Why are women of Asian/Pacific Islander descent fetishized and seen as disposable to such an extent that an entire commercial sex sector (illicit massage businesses) is a leading industry in sex and labor trafficking in the U.S.?

Why was it that this white man thought it was acceptable to perpetrate the ultimate violence against these women instead of holding himself accountable to his own sexual issues?

It is important to note that there is no definitive proof that all of the victims of the shooting were involved in the commercial sex trade, which highlights the great assumption by media and law enforcement that they all were. We’re going to unpack why that assumption exists, as well as the prevalence of exploitation among women of API descent.

This history of exploitation of women of API descent in the U.S.

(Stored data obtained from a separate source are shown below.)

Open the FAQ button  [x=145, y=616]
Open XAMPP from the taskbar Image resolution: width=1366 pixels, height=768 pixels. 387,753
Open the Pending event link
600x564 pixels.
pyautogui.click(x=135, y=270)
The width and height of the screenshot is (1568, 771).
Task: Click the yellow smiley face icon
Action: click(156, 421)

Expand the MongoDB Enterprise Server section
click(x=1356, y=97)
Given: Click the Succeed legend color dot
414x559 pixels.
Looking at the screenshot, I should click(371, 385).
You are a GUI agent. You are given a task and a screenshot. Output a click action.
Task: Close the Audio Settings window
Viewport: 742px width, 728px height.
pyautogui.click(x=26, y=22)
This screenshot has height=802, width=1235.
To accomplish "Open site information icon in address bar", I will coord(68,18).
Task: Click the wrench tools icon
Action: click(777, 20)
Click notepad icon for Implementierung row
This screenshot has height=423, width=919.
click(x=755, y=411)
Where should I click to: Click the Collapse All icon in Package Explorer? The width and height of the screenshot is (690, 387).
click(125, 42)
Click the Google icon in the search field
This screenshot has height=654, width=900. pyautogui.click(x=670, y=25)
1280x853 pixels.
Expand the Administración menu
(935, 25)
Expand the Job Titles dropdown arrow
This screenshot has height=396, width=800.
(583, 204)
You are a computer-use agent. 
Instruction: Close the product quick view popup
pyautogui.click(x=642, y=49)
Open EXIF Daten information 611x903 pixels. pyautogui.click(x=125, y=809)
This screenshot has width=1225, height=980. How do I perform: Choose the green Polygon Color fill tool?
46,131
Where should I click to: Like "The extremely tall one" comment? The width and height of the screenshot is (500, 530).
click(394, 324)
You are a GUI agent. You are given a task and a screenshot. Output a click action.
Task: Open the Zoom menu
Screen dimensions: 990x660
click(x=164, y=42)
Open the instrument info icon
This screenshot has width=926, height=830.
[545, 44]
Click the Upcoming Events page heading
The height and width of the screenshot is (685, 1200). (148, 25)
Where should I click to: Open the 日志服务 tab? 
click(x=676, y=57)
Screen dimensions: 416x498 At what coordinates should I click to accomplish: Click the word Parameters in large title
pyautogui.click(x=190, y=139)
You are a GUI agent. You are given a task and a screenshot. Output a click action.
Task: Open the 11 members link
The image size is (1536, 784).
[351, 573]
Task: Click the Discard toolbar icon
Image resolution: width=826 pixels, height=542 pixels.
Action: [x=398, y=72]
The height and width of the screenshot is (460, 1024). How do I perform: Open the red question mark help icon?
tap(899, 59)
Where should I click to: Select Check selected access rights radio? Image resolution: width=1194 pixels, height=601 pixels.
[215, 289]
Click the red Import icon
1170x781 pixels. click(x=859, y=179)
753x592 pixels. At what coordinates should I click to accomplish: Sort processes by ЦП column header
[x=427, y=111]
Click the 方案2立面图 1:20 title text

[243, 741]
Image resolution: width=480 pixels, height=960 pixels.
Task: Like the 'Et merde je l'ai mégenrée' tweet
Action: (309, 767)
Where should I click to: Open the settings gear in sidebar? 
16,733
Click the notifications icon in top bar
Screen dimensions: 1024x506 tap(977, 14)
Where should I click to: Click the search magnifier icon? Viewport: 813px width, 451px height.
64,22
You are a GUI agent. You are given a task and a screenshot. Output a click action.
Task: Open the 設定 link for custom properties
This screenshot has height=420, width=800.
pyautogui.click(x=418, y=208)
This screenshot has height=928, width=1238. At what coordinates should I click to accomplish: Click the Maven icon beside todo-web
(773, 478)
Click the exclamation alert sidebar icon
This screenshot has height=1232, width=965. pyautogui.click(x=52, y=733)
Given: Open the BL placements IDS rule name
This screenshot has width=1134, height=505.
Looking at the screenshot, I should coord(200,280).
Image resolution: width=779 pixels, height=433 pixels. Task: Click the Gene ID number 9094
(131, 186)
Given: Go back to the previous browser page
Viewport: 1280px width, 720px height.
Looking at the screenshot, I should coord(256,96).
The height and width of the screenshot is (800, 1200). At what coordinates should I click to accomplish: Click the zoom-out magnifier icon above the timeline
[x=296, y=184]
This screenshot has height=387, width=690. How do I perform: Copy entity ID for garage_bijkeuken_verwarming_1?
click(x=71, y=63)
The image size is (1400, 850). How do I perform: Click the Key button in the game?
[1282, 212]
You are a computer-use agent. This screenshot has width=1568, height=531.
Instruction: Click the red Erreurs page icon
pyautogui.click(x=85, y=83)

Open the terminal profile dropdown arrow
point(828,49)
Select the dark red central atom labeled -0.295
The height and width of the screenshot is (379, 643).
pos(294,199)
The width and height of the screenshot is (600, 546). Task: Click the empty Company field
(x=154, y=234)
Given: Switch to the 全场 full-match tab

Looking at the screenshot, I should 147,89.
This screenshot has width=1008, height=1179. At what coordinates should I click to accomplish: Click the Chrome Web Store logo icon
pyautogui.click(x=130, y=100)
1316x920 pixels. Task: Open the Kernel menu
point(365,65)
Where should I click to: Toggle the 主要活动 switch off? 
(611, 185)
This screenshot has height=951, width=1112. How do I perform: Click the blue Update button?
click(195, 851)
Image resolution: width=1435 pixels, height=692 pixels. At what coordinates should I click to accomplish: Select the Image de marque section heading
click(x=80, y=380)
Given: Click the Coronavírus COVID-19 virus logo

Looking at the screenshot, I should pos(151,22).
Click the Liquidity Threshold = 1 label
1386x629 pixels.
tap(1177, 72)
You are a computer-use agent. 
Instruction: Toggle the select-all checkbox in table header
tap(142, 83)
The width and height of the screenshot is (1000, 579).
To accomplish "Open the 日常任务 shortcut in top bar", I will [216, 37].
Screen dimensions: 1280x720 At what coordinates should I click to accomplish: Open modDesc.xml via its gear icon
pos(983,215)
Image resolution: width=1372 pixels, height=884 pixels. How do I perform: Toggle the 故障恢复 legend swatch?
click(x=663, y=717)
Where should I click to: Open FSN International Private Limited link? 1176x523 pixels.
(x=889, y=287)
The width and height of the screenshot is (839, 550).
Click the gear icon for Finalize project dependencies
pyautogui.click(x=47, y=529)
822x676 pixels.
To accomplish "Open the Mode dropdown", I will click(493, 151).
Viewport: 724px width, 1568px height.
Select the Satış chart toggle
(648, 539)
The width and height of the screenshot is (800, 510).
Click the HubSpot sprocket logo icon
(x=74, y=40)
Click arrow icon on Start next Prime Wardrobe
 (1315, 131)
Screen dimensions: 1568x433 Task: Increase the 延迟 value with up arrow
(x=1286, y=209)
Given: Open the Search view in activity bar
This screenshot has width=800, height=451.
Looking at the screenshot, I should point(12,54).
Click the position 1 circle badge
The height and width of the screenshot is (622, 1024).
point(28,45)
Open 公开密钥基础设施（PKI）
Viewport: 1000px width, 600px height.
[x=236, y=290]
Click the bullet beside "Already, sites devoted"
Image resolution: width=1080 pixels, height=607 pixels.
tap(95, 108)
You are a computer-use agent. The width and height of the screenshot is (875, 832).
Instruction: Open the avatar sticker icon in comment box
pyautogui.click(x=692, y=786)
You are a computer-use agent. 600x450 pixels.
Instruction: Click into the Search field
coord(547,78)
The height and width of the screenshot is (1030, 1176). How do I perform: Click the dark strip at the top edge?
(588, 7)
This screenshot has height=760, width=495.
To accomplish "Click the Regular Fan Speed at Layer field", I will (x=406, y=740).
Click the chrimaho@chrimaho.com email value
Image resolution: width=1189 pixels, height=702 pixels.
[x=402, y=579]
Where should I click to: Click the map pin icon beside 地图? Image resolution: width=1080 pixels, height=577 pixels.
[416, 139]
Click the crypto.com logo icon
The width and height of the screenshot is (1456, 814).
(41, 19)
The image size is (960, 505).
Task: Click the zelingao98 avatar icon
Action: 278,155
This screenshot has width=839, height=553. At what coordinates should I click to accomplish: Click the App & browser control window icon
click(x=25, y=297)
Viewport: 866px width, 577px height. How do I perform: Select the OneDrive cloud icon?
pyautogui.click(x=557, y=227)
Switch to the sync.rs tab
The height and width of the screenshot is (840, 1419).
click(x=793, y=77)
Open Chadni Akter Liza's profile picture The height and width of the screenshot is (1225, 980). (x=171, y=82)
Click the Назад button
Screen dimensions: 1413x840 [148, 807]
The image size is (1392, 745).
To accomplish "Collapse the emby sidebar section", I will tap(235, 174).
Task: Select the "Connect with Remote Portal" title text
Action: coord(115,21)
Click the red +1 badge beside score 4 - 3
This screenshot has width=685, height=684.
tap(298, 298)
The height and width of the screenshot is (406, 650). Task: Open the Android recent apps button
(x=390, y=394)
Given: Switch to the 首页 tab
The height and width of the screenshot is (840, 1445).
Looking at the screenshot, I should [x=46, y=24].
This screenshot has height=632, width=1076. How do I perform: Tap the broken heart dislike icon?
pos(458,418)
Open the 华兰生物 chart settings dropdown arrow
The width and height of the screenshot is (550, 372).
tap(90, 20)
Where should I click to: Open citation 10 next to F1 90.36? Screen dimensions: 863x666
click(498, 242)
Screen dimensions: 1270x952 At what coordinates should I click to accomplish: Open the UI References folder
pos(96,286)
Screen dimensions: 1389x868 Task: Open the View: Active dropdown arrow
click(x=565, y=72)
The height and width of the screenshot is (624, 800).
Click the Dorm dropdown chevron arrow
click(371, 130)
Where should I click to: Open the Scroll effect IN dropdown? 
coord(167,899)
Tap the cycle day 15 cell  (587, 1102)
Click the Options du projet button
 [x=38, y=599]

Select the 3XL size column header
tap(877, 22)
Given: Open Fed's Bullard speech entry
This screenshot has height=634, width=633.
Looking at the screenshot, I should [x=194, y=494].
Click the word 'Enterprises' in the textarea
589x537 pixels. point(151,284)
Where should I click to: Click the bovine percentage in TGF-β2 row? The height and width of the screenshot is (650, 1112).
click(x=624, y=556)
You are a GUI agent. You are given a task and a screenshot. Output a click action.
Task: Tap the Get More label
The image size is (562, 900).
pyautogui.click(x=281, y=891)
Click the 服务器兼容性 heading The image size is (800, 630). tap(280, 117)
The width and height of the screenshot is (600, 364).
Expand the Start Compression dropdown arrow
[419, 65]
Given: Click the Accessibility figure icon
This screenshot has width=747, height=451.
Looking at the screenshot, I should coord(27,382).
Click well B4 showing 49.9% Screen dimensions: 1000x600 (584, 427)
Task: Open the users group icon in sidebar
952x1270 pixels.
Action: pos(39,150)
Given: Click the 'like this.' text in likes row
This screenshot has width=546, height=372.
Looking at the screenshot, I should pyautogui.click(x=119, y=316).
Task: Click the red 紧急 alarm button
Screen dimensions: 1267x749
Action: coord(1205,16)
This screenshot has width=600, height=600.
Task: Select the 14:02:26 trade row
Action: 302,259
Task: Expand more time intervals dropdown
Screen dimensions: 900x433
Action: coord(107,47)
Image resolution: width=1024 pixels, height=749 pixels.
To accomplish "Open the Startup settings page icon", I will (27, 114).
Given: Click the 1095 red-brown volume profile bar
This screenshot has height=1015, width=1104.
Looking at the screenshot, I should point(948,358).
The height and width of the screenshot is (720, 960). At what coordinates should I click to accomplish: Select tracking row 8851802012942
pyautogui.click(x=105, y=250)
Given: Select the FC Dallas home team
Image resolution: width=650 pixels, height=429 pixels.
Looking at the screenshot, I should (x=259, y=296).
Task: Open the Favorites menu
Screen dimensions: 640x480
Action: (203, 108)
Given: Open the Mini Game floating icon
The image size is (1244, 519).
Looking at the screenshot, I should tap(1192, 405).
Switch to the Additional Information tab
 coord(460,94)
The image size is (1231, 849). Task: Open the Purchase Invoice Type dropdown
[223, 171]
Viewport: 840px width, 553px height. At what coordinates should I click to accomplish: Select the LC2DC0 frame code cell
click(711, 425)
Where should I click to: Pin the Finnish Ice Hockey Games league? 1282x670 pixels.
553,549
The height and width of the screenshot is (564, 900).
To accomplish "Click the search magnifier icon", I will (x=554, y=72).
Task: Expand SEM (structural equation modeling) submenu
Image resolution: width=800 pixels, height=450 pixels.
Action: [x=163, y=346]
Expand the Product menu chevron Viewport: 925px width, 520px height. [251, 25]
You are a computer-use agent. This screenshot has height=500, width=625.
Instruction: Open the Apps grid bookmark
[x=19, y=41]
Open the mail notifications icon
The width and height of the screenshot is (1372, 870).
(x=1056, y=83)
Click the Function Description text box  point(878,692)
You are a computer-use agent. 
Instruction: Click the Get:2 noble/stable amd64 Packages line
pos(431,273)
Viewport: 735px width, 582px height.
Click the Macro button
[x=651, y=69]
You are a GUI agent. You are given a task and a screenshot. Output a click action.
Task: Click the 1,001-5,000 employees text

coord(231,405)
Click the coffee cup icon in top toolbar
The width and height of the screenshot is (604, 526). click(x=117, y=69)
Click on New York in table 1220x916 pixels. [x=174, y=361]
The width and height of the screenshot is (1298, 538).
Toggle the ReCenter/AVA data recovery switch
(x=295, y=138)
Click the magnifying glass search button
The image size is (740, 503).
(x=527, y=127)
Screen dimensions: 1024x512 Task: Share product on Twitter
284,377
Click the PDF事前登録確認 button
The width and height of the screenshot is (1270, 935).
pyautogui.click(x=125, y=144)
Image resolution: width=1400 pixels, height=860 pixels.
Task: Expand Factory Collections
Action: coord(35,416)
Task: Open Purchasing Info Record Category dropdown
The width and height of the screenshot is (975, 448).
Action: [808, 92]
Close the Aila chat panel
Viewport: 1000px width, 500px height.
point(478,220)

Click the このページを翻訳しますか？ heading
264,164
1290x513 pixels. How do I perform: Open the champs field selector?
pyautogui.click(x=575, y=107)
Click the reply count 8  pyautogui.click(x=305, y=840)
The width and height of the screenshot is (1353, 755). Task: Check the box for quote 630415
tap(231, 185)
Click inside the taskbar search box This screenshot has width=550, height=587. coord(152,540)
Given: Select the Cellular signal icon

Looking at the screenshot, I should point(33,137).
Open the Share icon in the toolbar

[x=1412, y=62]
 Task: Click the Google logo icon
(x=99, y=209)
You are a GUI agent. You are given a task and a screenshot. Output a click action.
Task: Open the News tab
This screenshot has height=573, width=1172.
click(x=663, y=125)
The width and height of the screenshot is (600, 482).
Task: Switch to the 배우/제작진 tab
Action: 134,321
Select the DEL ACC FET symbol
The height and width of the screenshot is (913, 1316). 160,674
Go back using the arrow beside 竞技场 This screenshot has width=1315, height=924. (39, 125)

The history of Asian/Pacific Islander immigration policies in the U.S. is fraught and is a part of the beginning of the dehumanization and sexualization of API women.

In context, in 1882 the U.S. enacted the Chinese Exclusion Act prevented Chinese women from entering the U.S. for “immoral purposes,” which built on an already established false narrative in the states that most Chinese women were predominantly involved in prostitution.

“The impression, born in the mid nineteenth century, that all the Chinese women were prostitutes has colored the public perceptions of Asian women for more than a century,” Mohini Sridharan wrote in Prostitution in the Earlv Chinese Community, 1850-1900.

“I see shades of similarity between the exploitation of these Chinese prostitutes and the similar sex trade that is still rampant in the late twentieth century especially in the San Francisco’s China Town. The trade depends on marketing exotic degrading images of Asian women as cheap, submissive sexual objects, as commodities rather than people. Economic forces have continued to exploit the Asian women’s sexuality. Asian American women work in the sex industry, in massage parlors, strip joints, bars, informal brothels or as mail-order brides in homes. These women, similar to the earlier Chinese prostitutes, also face poverty, imprisonment, deportation, racist and sexist violence, rape and isolation.”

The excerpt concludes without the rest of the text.